WORK TASK: Please locate each line in the data below that contains the string "aggregate" and copy those lines out in full.

━━━━━ SOURCE MATERIAL ━━━━━

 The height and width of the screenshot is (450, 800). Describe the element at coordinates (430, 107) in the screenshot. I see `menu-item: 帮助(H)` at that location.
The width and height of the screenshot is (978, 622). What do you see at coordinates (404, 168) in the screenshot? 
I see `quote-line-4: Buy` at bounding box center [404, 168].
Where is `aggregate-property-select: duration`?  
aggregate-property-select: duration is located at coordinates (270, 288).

━━━━━
━━━━━ SOURCE MATERIAL ━━━━━

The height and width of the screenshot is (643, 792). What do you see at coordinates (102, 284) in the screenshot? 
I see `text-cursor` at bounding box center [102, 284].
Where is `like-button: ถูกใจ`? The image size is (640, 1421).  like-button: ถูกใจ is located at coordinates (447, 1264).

━━━━━

WRITTEN RESPONSE:
Where is `aggregate-property-select: duration`?  
aggregate-property-select: duration is located at coordinates (270, 288).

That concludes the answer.